Khedija’s fate in the film stems from two contradictory impulses. Firstly her co-operation in her own exploitation, which would appear fuelled partly by the favours it produces, but also partly by the status she supposes it awards her. But the increasing likelihood of her daughter sharing this fate makes her conscious of the negative side of her situation. Desperate because of her new pregnancy, [possibly due to the rape by Si Béchir, brother of Sidi Ali] she resorts to traditional remedies. In one sense her estrangement from the liberation movement is her downfall. Walled up in the Palace, and in traditional mores, she has access to no other options.

Alia, in post-independent Tunisia, suffers from the same imprisonment. Her singing at the wedding reception which opens the film is a reprise of her position in the Palace. She is subject to the same condescension as then. And the insults that stem from her unmarried status replicate her mother’s experience. Notably, Lotfi appears not to suffer the same problem. And, finally, she is about to repeat the tragic experience of her mother in having an abortion. The sense of liberation at the end of the film is Alia’s decision to take a stand and change things.

The central thrust of the narrative posits the continuing problematic for women. Oppression under colonialism, oppression under independence. However, such a position leaves unanswered questions about the actual independence situation. Silences concentrates on the world of the women. The viewer’s portrait of the world of the Beys is the subjective view provided by Alia. We know even less about the nationalist world represented by Lotfi. Intriguingly, the reception that opens the film appears a mirror image of that which closes it. If Alia’s position appears to have little changed, neither has the world in which she moves. The parallel movement by the camera towards the viewing of Alia’s singing by both Sidi Ali and Lotfi at the engagement party are a part of this. Yet the film is clear about the class divide that exists between the Bey family and their servants. Just as vicariously we become aware of the gap between the colonialists and the nationalist Tunisians. To adequately read Alia’s position under independence we need a statement of the class alignments. This is only suggested by the parallel condescension by the two sets of guests for whom Alia’s sings and, by, for example, the fact that Lotfi has to wait outside in the car to take Alea home. In Xala Sembène also deals with gender politics. And in these, as in the class depiction’s, the film explores both worlds. So we, as viewers have a strong sense of the world of male and female: of bourgeois and proletarian. Sembène’s narrative is Brechtian in its invitation to the viewer to both understand and evaluate the conflict of these worlds. It is an ‘epic’ and symbolic cinema. Silences of the Palace is much more subjective film, and closer in its psychological portrayal to art cinema [auteur's cinema].

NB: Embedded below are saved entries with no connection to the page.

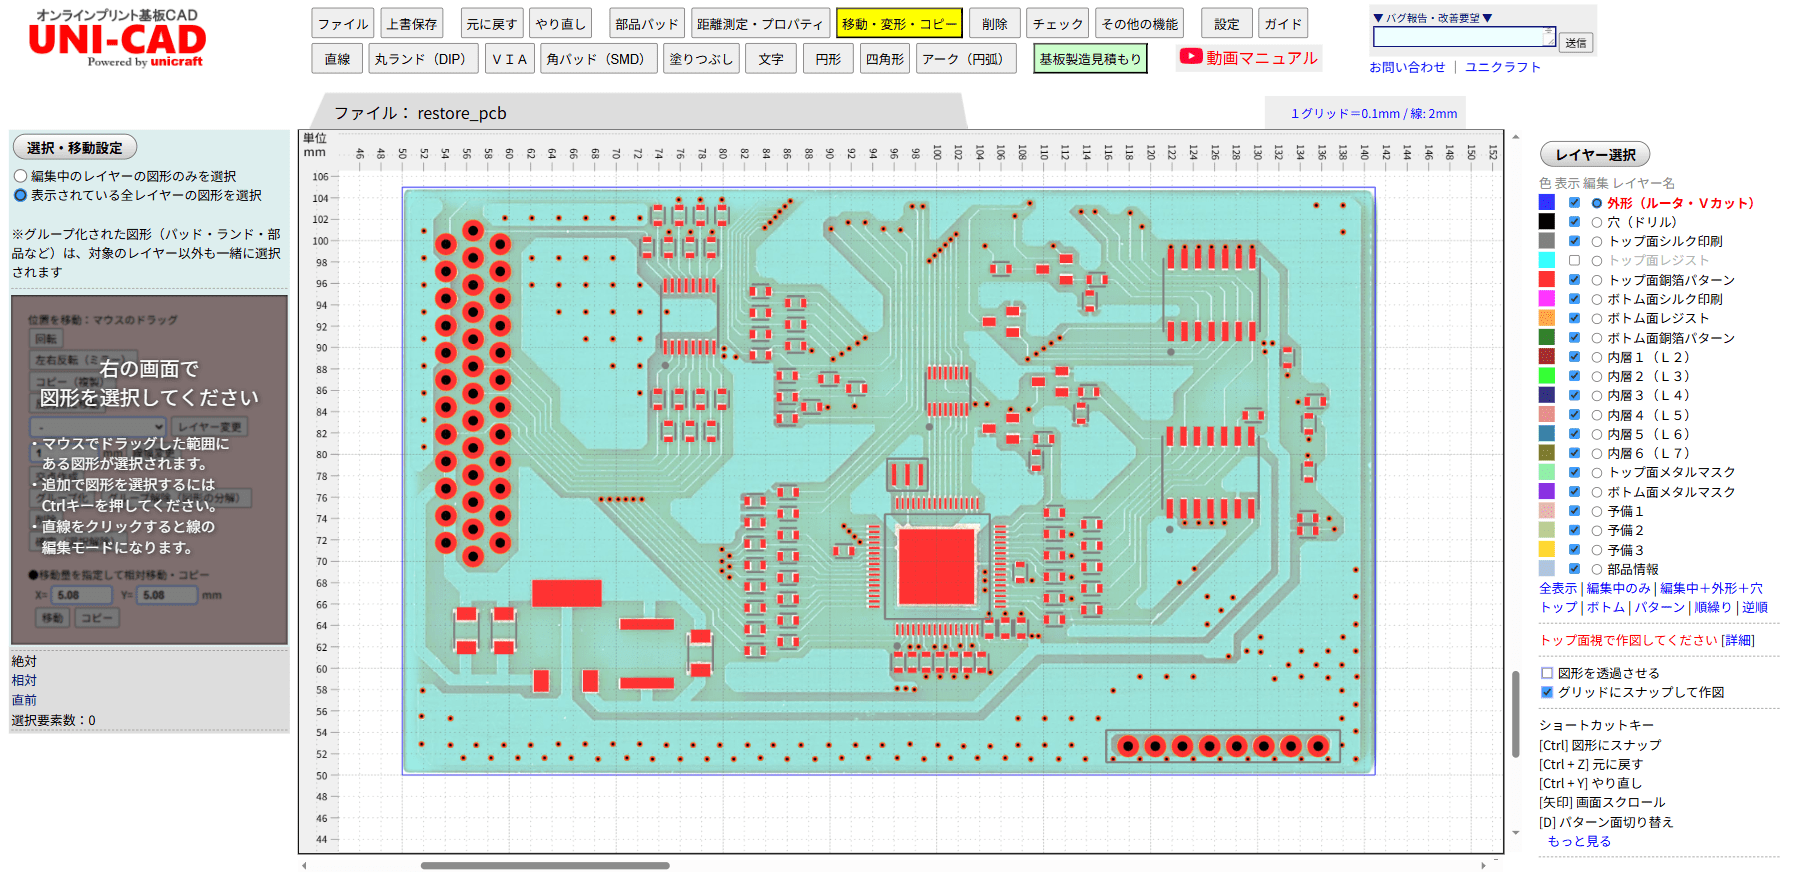Activate the 塗りつぶし fill tool
This screenshot has height=874, width=1800.
pos(701,59)
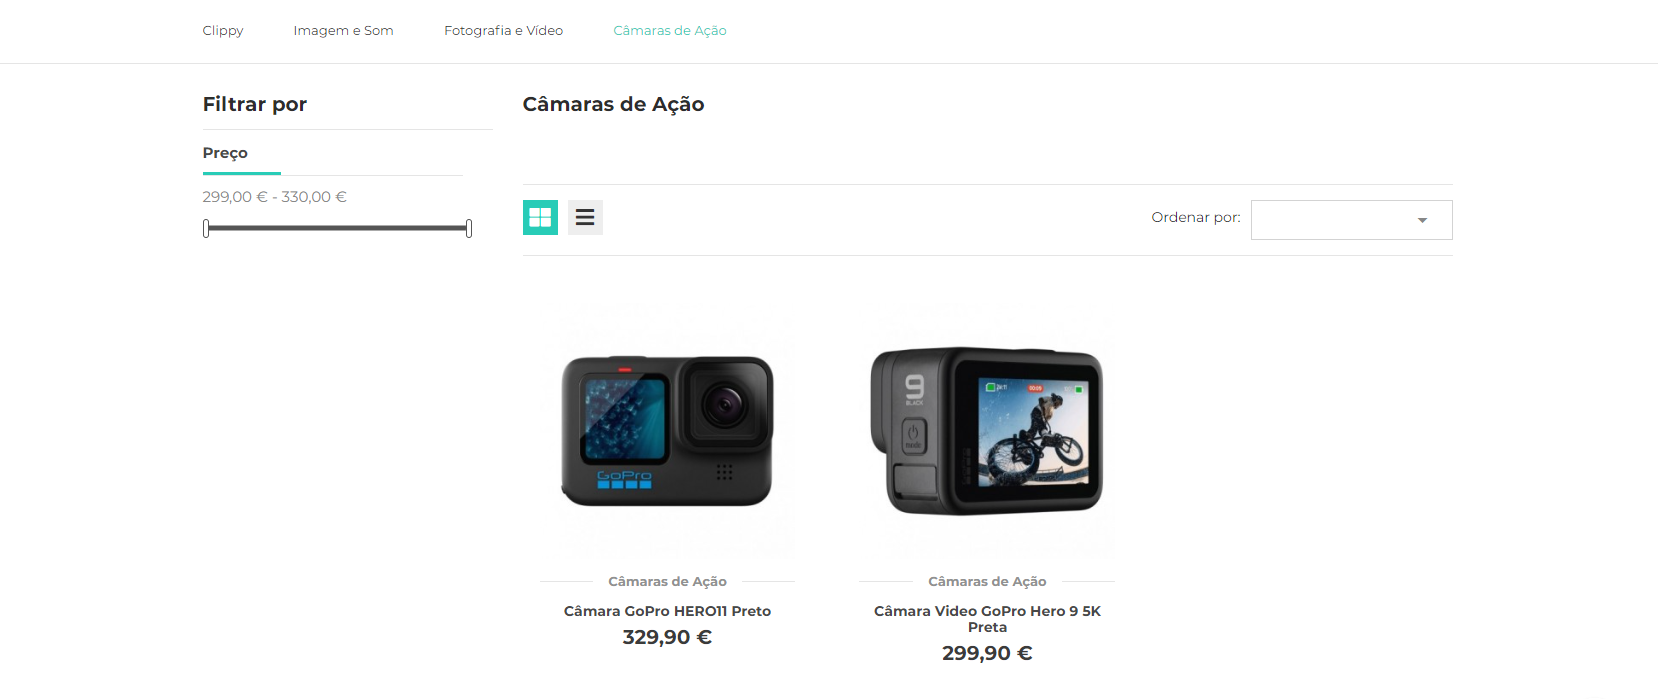Click category label under HERO11 image
This screenshot has height=699, width=1658.
coord(667,581)
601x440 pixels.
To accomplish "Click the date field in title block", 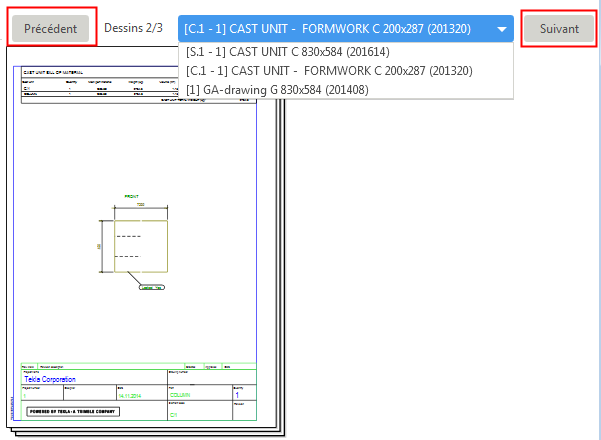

This is apparent not only in the form and narrative of the film but also in its style. Whilst the characters and some of the mores the film are unfamiliar to a western viewer, the form is accessible. The film’s reliance on close-up, directed lighting and constructed mise en scène is most similar to art cinema conventions. The differences from these conventions, the editing and the soundtrack, both work to re-inforce the subjectivity of the narration and the linearity of the narrative.

Silences of the Palace does provide a critique of both post-independence Tunisia and gender discrimination. It certainly goes beyond the ‘content to recall’ category posited by Fanon. But it does share attributes with the second category posited by Solanas and Getino, auteur cinema. I would suggest this is not to do with the film’s feminism, which makes point also made by Sembène [for example] in Xala. It is that this film is less clearly demarcated from the conventions of western art cinema, most especially in the subjectivity of its stance.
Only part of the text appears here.